Provided text Block Start
Early Detection of Inflammation-Prone STEMI Patients Using the CRP Troponin Test (CTT).

Elevated concentrations of C-reactive protein (CRP) early during an acute coronary syndrome (ACS) may reflect the magnitude of the inflammatory response to myocardial damage and are associated with worse outcome. However, the routine measurement of both CRP and cardiac troponin simultaneously in the setting of ST-segment myocardial infarction (STEMI) is not used broadly. Here, we sought to identify and characterize individuals who are prone to an elevated inflammatory response following STEMI by using a combined CRP and troponin test (CTT) and determine their short- and long-term outcome. We retrospectively examined 1186 patients with the diagnosis of acute STEMI, who had at least two successive measurements of combined CRP and cardiac troponin (up to 6 h apart), all within the first 48 h of admission. We used Chi-Square Automatic Interaction Detector (CHAID) tree analysis to determine which parameters, timing (baseline vs. serial measurements), and cut-offs should be used to predict mortality. Patients with high CRP concentrations (above 90th percentile, >33 mg/L) had higher 30 day and all-cause mortality rates compared to the rest of the cohort, regardless of their troponin test status (above or below 118,000 ng/L); 14.4% vs. 2.7%, p < 0.01. Furthermore, patients with both high CRP and high troponin levels on their second measurement had the highest 30-day mortality rates compared to the rest of the cohort; 21.4% vs. 3.7%, p < 0.01. These patients also had the highest all-cause mortality rates after a median follow-up of 4.5 years compared to the rest of the cohort; 42.9% vs. 12.7%, p < 0.01. In conclusion, serial measurements of both CRP and cardiac troponin might detect patients at increased risk for short-and long-term mortality following STEMI. We suggest the future use of the combined CTT as a potential early marker for inflammatory-prone patients with worse outcomes following ACS. This sub-type of patients might benefit from early anti-inflammatory therapy such as colchicine and anti-interleukin-1ß agents.

1. Introduction

Cardiac troponin is a sensitive and specific marker for myocardial injury, and its prognostic value in acute coronary syndrome (ACS) is well established [1]. Elevated concentrations of C-reactive protein (CRP) in patients with coronary artery disease (CAD) are associated with atherosclerotic disease activity and worse clinical outcomes [2,3,4,5]. Moreover, the rate of increase in CRP levels early after ACS onset is correlated with increased mortality rates and myocardial damage [6,7,8]. Finally, multivariable risk models have identified cardiac troponin and CRP as significant and independent predictors of risk in patients with ACS, with additive predictive value [5]. Yet, the routine measurement of both CRP and cardiac troponin simultaneously in the setting of ST-segment myocardial infarction (STEMI) is not used broadly and is still not recommended by recent clinical guidelines [9].
Provided text Block End
To do:
1. Answer these questions using the CRP and troponin text:
(a) How many patients with acute STEMI were examined retrospectively?
(b) What CRP concentration marked the 90th percentile cut-off?
(c) How does the introduction describe cardiac troponin?
2. Transcribe the CRP and troponin text from "Cardiac troponin is" up to and including "clinical guidelines [9].".
3. Write the next part of the CRP and troponin text, picking up after its final sentence.
Data Block Start
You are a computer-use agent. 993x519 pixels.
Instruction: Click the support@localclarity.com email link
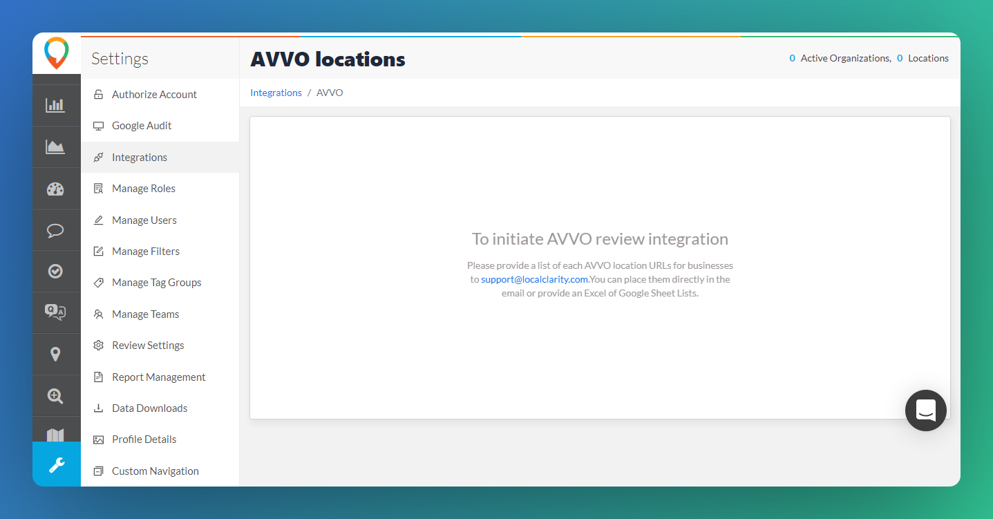coord(534,279)
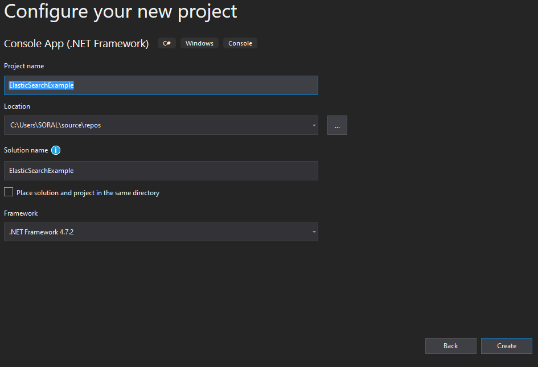Screen dimensions: 538x367
Task: Expand the Location dropdown arrow
Action: tap(314, 125)
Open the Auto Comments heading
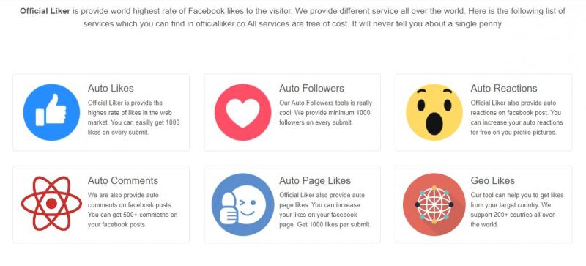This screenshot has height=266, width=586. 123,181
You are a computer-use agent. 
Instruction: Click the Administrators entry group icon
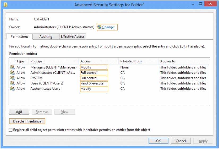(x=12, y=73)
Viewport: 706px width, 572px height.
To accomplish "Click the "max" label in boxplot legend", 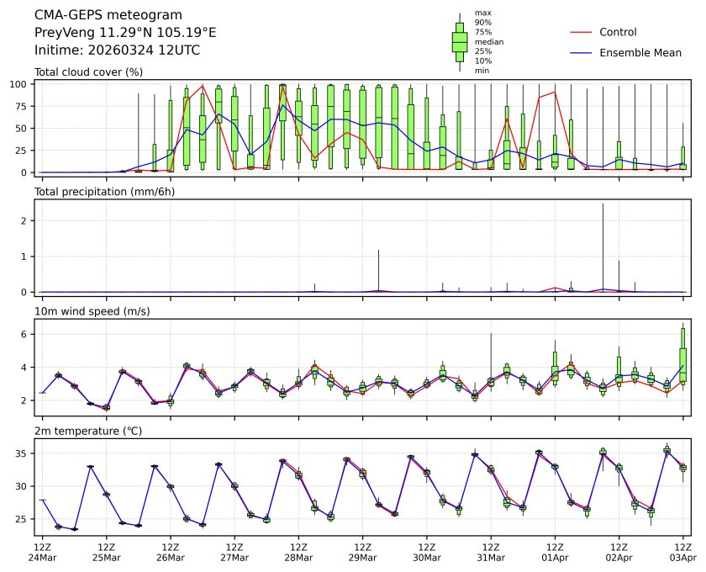I will [x=482, y=13].
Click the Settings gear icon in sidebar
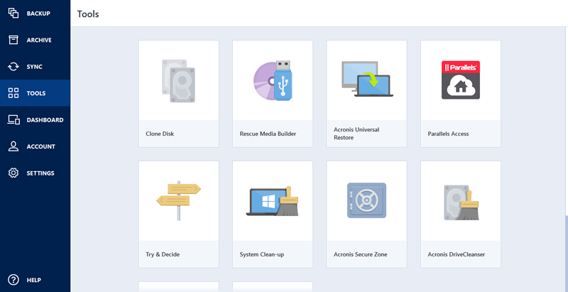Image resolution: width=568 pixels, height=292 pixels. tap(13, 173)
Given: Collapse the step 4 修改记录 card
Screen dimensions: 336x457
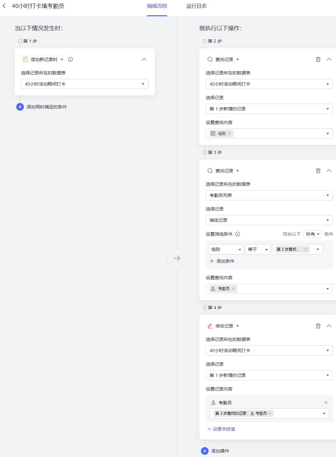Looking at the screenshot, I should (x=329, y=326).
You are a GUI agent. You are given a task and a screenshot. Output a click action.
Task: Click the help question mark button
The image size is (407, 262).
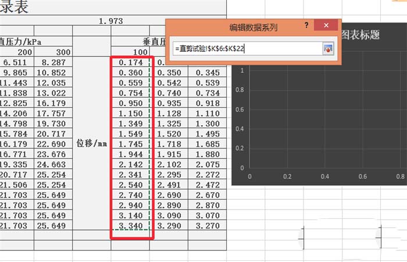[306, 26]
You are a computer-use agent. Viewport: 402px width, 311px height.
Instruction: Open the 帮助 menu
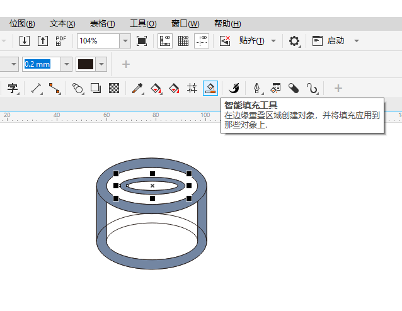click(x=227, y=23)
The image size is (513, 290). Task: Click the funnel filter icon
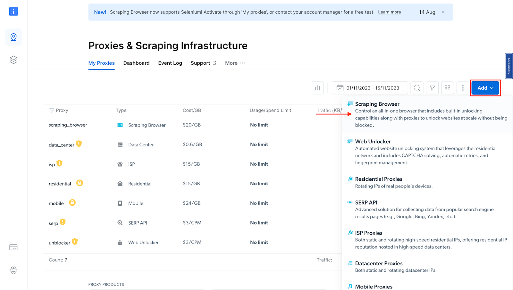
Data Block End
Results of the exercise:
1.
(a) 1186 patients.
(b) Above 33 mg/L.
(c) As a sensitive and specific marker for myocardial injury.

2.
Cardiac troponin is a sensitive and specific marker for myocardial injury, and its prognostic value in acute coronary syndrome (ACS) is well established [1]. Elevated concentrations of C-reactive protein (CRP) in patients with coronary artery disease (CAD) are associated with atherosclerotic disease activity and worse clinical outcomes [2,3,4,5]. Moreover, the rate of increase in CRP levels early after ACS onset is correlated with increased mortality rates and myocardial damage [6,7,8]. Finally, multivariable risk models have identified cardiac troponin and CRP as significant and independent predictors of risk in patients with ACS, with additive predictive value [5]. Yet, the routine measurement of both CRP and cardiac troponin simultaneously in the setting of ST-segment myocardial infarction (STEMI) is not used broadly and is still not recommended by recent clinical guidelines [9].

3.
Systemic vascular inflammation plays a pivotal role in the progression of CAD, and several anti-inflammatory therapies have been examined in recent trials, including methotrexate [10], anti-interleukin (IL)-1ß [11], and colchicine [12], for the secondary prevention of atherosclerotic cardiovascular disease. However, it seems increased patient variability exists in the extent of the inflammatory response to cardiomyocyte necrosis and the progression of ACS [5]. Thus, more individualized approaches based on circulating inflammatory biomarkers are needed to identify patients who will benefit from these therapies.

Here, we sought to identify individuals who are prone to an elevated inflammatory response following STEMI using serial simultaneous measurements of both CRP and cardiac troponin-I during the first 48 h of admission. We characterized patients based on their CRP-Troponin-Test (CTT) results and determined their short- and long-term outcome.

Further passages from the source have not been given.